Back in the days before kids, I remember one Christmas where our whole family was going away for the holidays together. The inn where we were staying generally had a “no kids” policy, which they were willing to bend for us because we were renting out two entire guest houses (over 50% of the whole property) but they initially said that my little sister, who was probably about 3 at the time, wouldn’t be able to join us for breakfast in the main dining room. I thought that was taking a policy a little too far, but, at the time, it didn’t really phase me. I advocated for staying there anyway, and “working something out”, which in the end, didn’t have to happen because they ended up relaxing their policy and letting us all eat together in the dining room.
In retrospect, I don’t know what I was thinking. It’s fine for hotels to have a “no children” policy (although I think it’s a foolish stance) but really, if they were making it clear that our family wasn’t going to be comfortably accommodated in their establishment, we should have made arrangements to stay elsewhere. (As it was, we had a lovely holiday, kids and all.)

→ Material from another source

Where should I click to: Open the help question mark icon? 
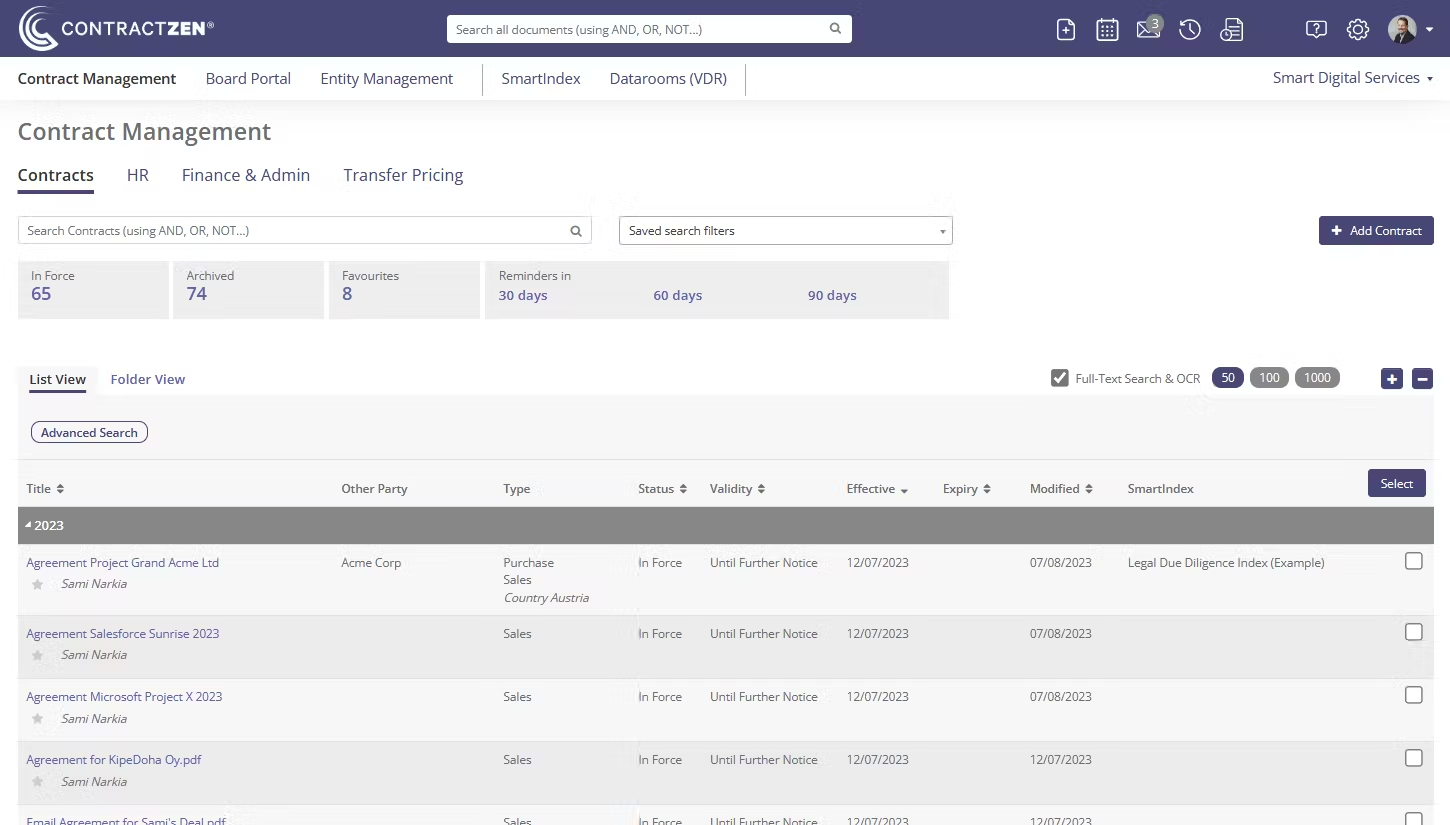tap(1316, 30)
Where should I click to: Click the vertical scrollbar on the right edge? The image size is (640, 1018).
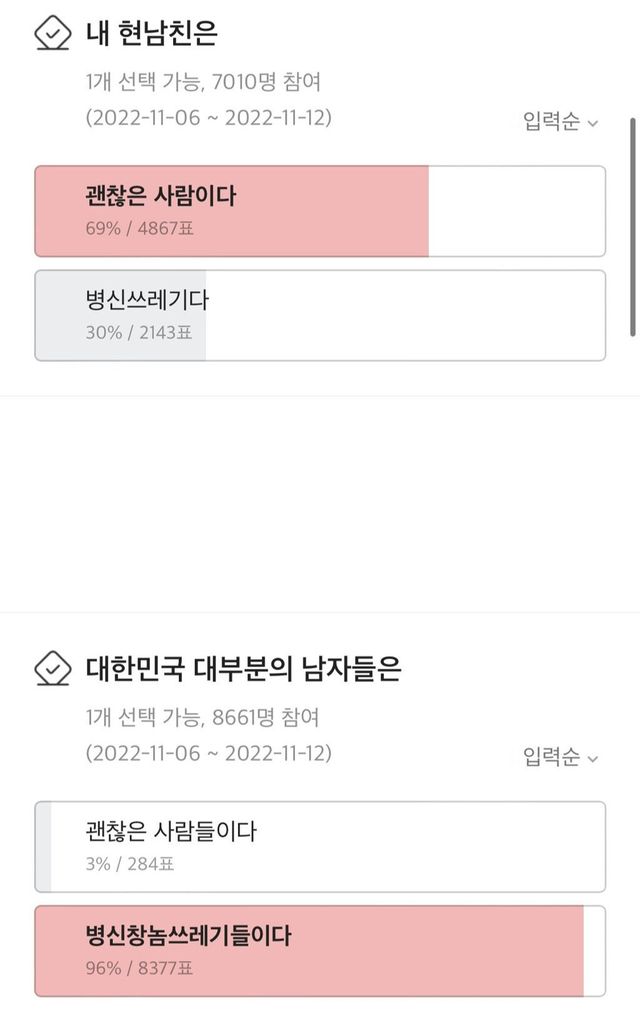tap(632, 225)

We’ve occasionally run in to similar hotel policies as we plan our various trips around Europe. It seems to happen in specific communities, where, I suppose, most of the clientele is seeking a quiet weekend away. Most of the time, a hotel will state very clearly on their website (or third party booking site) that children under whatever age aren’t permitted. I don’t really get it. I know, kids can be messy, and sometimes a little destructive, and sometimes make noise late at night, but so can many adults. I’d imagine that restricting the ages of your guests would probably do more to turn business away than to attract customers. I suspect there are more families looking for a fun weekend away than there are fuddy duddies thinking, “Oh, if they allow kids then we CAN’T stay there!” Of course, every time we see such a policy, we choose another place to stay, and I always make sure when I’m booking a room to make sure I specify the ages of our children, rather than just saying “we have 2 kids”, just to be clear. And although I don’t agree with their policies, it’s their place to rent as they see fit, and if they don’t want kids, then we certainly don’t want to stay there.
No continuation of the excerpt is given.